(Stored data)
*** Begin section ***

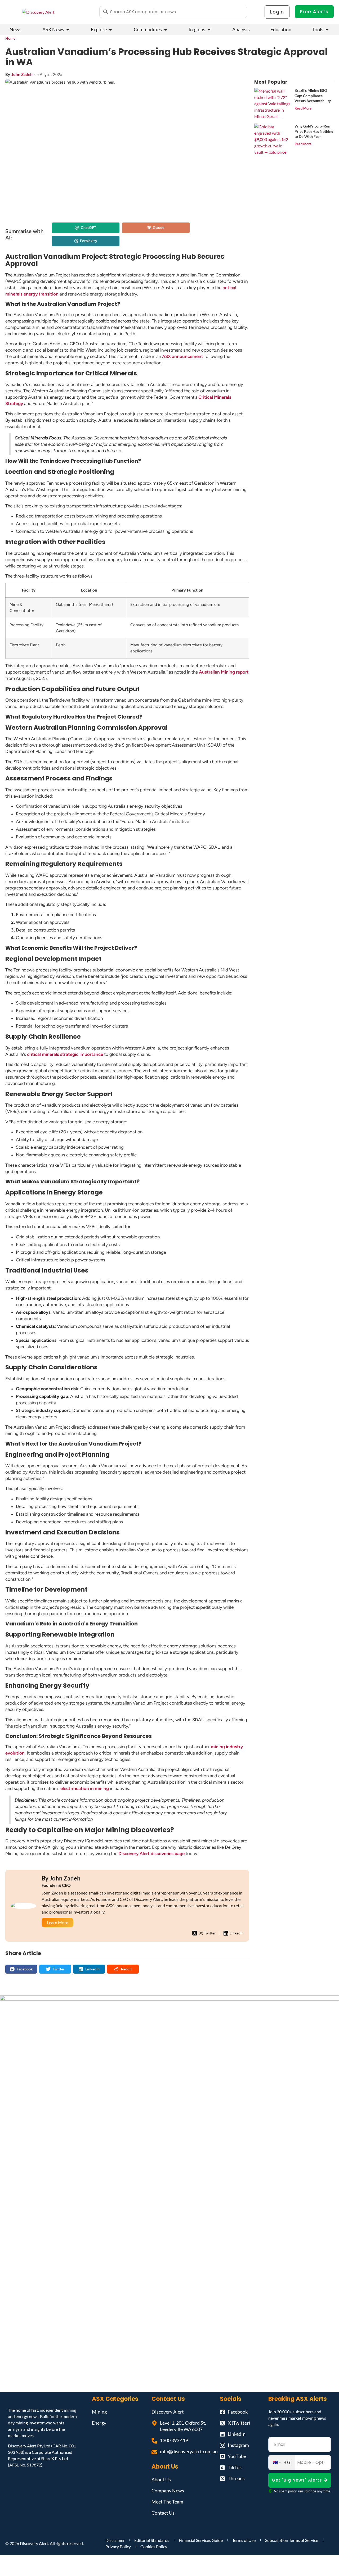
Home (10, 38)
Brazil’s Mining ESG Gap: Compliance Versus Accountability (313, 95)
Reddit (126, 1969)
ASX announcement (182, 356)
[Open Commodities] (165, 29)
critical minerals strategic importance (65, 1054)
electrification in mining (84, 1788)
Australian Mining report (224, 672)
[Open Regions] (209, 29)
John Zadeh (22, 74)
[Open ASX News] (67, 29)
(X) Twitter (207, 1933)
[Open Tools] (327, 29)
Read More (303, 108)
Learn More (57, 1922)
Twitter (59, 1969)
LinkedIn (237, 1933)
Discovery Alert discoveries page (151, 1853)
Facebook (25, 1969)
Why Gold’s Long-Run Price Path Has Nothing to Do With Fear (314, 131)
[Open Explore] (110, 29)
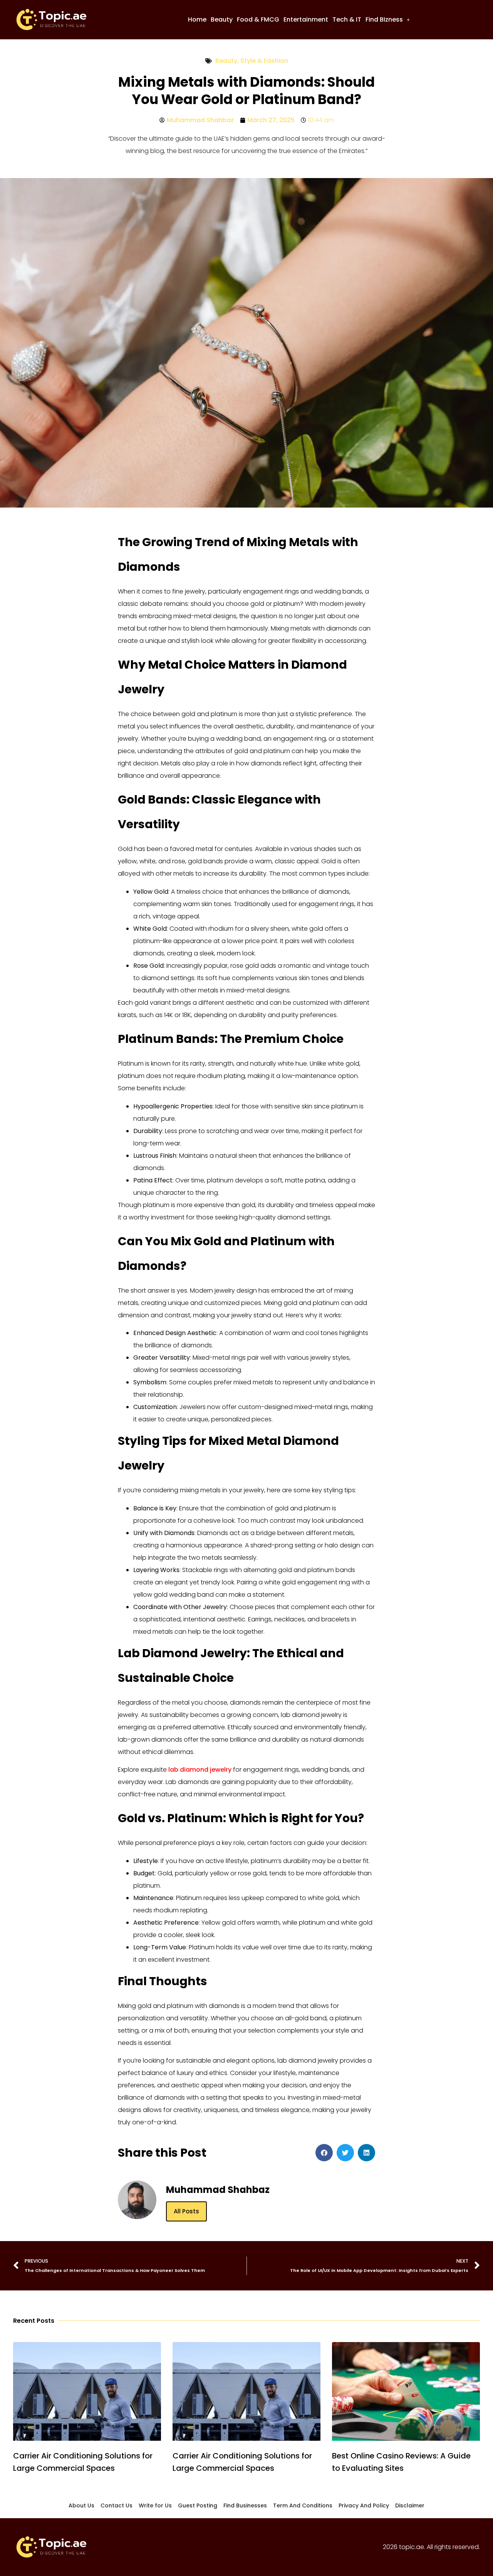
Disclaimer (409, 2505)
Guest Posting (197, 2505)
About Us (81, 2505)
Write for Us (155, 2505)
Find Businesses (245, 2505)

*** End section ***

## The task
A verbatim transcript of the entries above is required, with the pictures left out.

## Finished exercise
Home (10, 38)
Brazil’s Mining ESG Gap: Compliance Versus Accountability (313, 95)
Reddit (126, 1969)
ASX announcement (182, 356)
[Open Commodities] (165, 29)
critical minerals strategic importance (65, 1054)
electrification in mining (84, 1788)
Australian Mining report (224, 672)
[Open Regions] (209, 29)
John Zadeh (22, 74)
[Open ASX News] (67, 29)
(X) Twitter (207, 1933)
[Open Tools] (327, 29)
Read More (303, 108)
Learn More (57, 1922)
Twitter (59, 1969)
LinkedIn (237, 1933)
Discovery Alert discoveries page (151, 1853)
Facebook (25, 1969)
Why Gold’s Long-Run Price Path Has Nothing to Do With Fear (314, 131)
[Open Explore] (110, 29)
Disclaimer (409, 2505)
Guest Posting (197, 2505)
About Us (81, 2505)
Write for Us (155, 2505)
Find Businesses (245, 2505)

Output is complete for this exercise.